Prompt. Every record should be copied exactly, and the images omitted.

Data shown.
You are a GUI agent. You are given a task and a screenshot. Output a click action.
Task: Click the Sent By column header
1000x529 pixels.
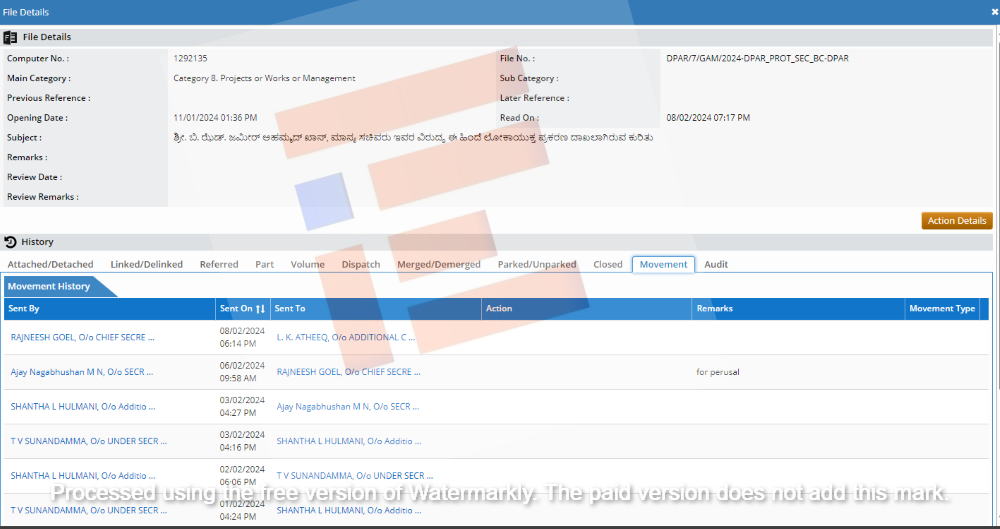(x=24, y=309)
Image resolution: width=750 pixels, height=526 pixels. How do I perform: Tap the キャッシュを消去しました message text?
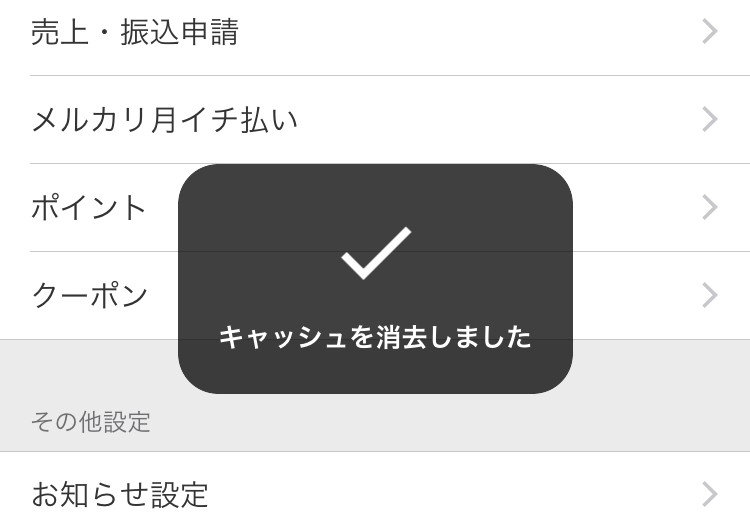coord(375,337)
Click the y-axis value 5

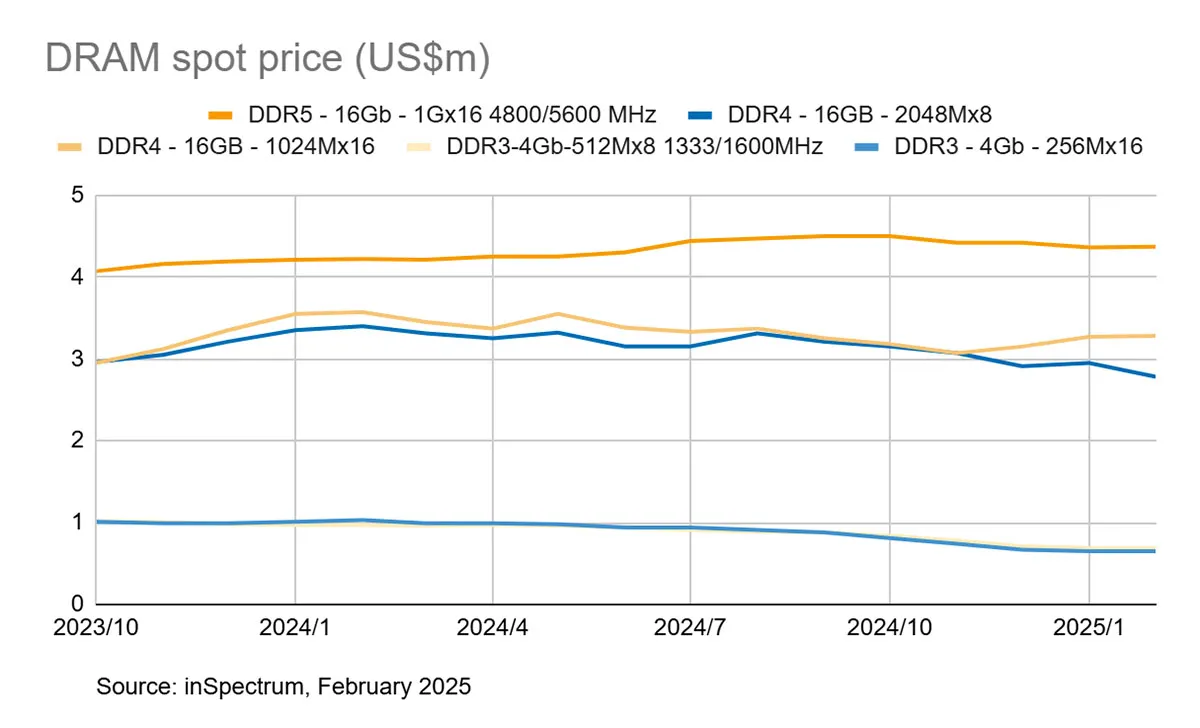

Reply to the task.
You are a GUI agent. You are given a task and a screenshot. Output a click action.
Task: Click the Sent By column header
1000x529 pixels.
(x=24, y=309)
Image resolution: width=750 pixels, height=526 pixels. How do I perform: Tap the キャッシュを消去しました message text?
coord(375,337)
Click the y-axis value 5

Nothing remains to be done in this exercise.